Detroit skyline

April 29, 2015;Detroit News

Maya Stovall and Alex B. Hill have a complaint about the Knight Cities Challenge, the Knight Foundation’s competition that distributed funding for projects ostensibly geared to promote innovative thinking in Detroit neighborhoods. Both Stovall and Hill were among the finalists for the awards, but were not selected.

In their view, “The Knight Foundation has disregarded community-led innovation to sustain the status quo by funding multi-million and billion dollar corporate and foundation entities in Detroit.” Four out of the five projects selected by Knight were, they say, “resources for hypothetical Detroit newcomers or elite ex-pats.”

While some might consider their complaint the sour-grapes responses of runners-up, their op-ed in the Detroit News makes some important points. “Where is the investment in projects that are run by neighborhood residents and/or community groups with deep-seeded roots?” they ask. “How many times does this question need to be raised?”

“The greatest weakness of all the winning projects,” Stovall and Hill charge, “is their lack of community connection and inclusiveness.”

Among the winners were the hardly-neighborhood-rooted Crain Communications to create a digital “Detroit Homecoming” community, a Quicken Loans/Bedrock Ventures collaboration called Opportunity Detroit to inform potential residents of the corporations’ preferred neighborhoods, and Detroit Future City’s program to “give vacant lots a well-designed haircut.” NPQ wrote about some of these awards earlier this month as a lead-in to the Detroit “Grand Bargain” panel discussion slated for the Council on Foundations 2015 annual meeting.

Stovall and Hill point out that these entities are all big (Crain’s annual revenues are around $260 million, for example) and the modest five- and six-figure grants are small compared to the resources they control or have invested. It is “difficult to see why they would need funding from the Knight Foundation for innovation or civic engagement,” they write.
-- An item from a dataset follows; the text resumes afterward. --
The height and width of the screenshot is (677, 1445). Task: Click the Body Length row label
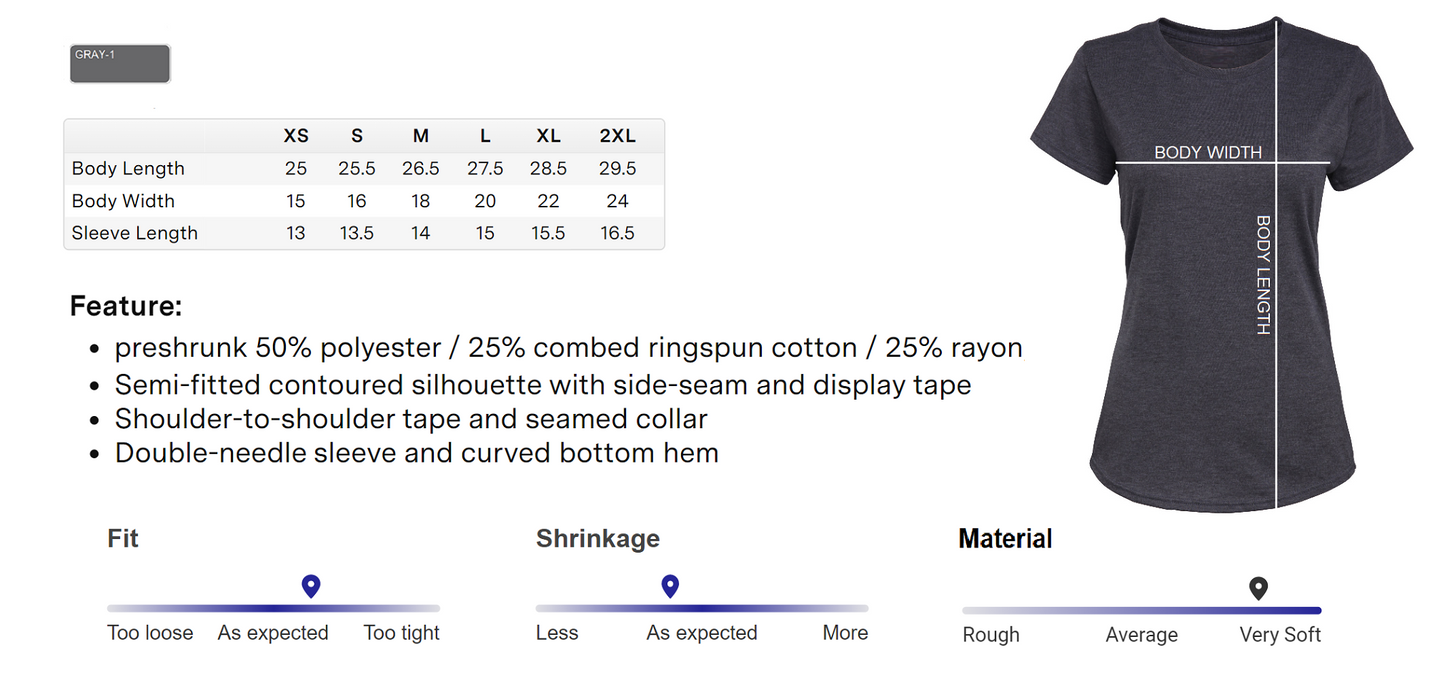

They conclude with a powerful statement:

“The 2014 Knight Cities Challenge winners in Detroit are yet another example of a growing and disturbing trend. This trend represents the corporate and foundation-level devaluation of existing local expertise and existing local assets. Funding and support have been and continue to be unequally distributed in Detroit. The Knight Foundation is embracing corporate entities whose ‘innovation’ is providing resources to Detroit newcomers and/or Detroiters with already relatively deeper pockets than the majority of Detroiters.”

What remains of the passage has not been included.